__AUFGABENSTELLUNG__.
Beantworte anhand des folgenden Textes über Prof. Matthias Pulte diese Fragen:
(a) An welcher Fakultät welcher Universität lehrt er?
(b) Was schmückt den kleinen Besprechungstisch in seinem Büro?
(c) Wie arbeitet er nach eigener Aussage grundsätzlich lieber?

__DOKUMENT__.
20. Januar 2014
In diesem Jahr startet ein Forschungsprojekt, das den Missbrauchsskandal in der katholischen Kirche aufarbeiten soll. Prof. Dr. Matthias Pulte von der Katholisch-Theologischen Fakultät der Johannes Gutenberg-Universität Mainz (JGU) gehört zu dem Beraterkreis, der sich mit der Auswahl der beteiligten Wissenschaftler befasst. Dabei ist dem Kirchenrechtler vor allem eines wichtig: "Wir müssen Strukturen schaffen, die verhindern, dass so etwas jemals wieder vorkommt."
Sein Büro ist eher unscheinbar, die Einrichtung beinahe schon karg. Abgesehen von den Gesetzestexten in den Regalen ist auf den ersten Blick nicht viel zu entdecken. Eine Kerze schmückt den kleinen Besprechungstisch. "Soll ich sie anzünden?", fragt Prof. Matthias Pulte. Das Streichholz hat er schnell zur Hand, der Docht des Teelichts fängt Feuer, ein Hauch Wärme breitet sich aus.
"Ich arbeite grundsätzlich lieber im Hintergrund, im Verborgenen", erklärt der Professor für Kirchenrecht, Kirchliche Rechtsgeschichte und Staatskirchenrecht an der Katholisch-Theologischen Fakultät der JGU. "Ich sehe aber auch, dass es gut ist, in den Medien Dinge zu vermitteln, die schwer zu vermitteln sind."

__Gespeicherte Dateneinträge__.
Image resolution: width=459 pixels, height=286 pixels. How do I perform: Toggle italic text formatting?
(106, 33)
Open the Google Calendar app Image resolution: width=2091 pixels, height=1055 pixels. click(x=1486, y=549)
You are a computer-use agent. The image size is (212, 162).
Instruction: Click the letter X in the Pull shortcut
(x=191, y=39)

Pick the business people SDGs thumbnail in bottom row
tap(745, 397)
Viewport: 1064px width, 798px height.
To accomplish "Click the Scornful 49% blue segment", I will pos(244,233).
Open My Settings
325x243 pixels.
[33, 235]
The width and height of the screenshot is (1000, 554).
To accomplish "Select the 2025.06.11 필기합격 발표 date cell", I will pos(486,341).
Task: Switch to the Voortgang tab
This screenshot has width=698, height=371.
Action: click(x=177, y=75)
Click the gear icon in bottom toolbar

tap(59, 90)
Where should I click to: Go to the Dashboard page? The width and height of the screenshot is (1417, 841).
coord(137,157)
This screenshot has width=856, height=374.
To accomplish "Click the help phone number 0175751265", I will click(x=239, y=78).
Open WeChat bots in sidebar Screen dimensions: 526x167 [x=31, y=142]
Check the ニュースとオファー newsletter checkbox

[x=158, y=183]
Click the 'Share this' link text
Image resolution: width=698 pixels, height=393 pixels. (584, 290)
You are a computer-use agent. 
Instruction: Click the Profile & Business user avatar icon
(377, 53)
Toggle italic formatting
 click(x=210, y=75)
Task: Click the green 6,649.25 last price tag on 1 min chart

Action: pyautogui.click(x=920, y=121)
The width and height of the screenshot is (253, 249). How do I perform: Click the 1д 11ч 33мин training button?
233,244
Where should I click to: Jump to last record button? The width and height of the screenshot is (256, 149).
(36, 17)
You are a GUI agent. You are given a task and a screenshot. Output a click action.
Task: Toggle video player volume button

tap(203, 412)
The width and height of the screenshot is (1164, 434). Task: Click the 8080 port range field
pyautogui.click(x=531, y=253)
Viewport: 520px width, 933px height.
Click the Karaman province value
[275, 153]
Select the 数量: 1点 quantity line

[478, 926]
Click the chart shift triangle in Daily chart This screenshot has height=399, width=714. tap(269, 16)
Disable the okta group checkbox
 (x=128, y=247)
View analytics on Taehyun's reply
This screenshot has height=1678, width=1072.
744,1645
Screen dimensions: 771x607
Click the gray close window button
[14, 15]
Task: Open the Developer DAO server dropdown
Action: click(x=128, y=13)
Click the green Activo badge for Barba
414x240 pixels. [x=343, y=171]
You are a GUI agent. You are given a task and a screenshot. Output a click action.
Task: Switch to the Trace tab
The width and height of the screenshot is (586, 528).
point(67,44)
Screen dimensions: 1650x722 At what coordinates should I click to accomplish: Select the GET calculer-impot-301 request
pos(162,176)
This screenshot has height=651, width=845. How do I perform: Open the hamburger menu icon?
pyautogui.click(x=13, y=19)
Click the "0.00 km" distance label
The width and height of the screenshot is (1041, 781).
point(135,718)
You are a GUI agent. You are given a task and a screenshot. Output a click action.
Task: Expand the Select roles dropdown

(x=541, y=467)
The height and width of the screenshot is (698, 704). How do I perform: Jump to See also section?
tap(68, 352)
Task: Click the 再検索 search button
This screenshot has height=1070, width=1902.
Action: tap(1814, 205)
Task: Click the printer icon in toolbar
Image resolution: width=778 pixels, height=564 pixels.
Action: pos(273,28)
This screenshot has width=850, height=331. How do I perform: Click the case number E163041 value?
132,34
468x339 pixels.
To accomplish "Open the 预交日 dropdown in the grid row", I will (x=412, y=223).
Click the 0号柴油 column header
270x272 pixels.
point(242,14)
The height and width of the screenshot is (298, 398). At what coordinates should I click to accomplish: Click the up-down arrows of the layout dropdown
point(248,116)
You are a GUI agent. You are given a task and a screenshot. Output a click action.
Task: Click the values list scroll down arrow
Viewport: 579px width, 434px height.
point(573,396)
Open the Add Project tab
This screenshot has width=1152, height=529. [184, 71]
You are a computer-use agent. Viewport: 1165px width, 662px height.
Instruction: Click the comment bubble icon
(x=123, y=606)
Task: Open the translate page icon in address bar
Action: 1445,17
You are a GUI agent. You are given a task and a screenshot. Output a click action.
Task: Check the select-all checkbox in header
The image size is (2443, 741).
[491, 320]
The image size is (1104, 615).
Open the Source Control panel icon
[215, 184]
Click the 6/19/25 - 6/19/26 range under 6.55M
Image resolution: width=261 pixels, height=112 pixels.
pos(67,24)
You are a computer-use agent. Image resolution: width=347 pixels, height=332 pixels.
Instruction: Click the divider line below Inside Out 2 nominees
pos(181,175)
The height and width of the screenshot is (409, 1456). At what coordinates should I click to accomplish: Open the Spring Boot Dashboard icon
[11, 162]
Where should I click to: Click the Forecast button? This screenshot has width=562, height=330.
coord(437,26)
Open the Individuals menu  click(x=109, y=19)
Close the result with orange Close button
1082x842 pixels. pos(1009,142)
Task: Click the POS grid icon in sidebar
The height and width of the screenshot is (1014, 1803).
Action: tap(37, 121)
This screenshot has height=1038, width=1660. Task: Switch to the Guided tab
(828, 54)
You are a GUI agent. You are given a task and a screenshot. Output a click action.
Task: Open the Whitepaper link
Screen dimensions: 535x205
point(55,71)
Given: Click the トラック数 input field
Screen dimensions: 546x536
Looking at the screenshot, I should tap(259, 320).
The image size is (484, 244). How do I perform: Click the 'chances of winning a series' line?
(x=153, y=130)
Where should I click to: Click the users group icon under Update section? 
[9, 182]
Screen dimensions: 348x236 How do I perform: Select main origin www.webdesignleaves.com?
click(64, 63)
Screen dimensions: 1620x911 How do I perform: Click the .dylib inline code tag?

__LÖSUNG__.
(a) An der Katholisch-Theologischen Fakultät der Johannes Gutenberg-Universität Mainz (JGU).
(b) Eine Kerze.
(c) Im Hintergrund, im Verborgenen.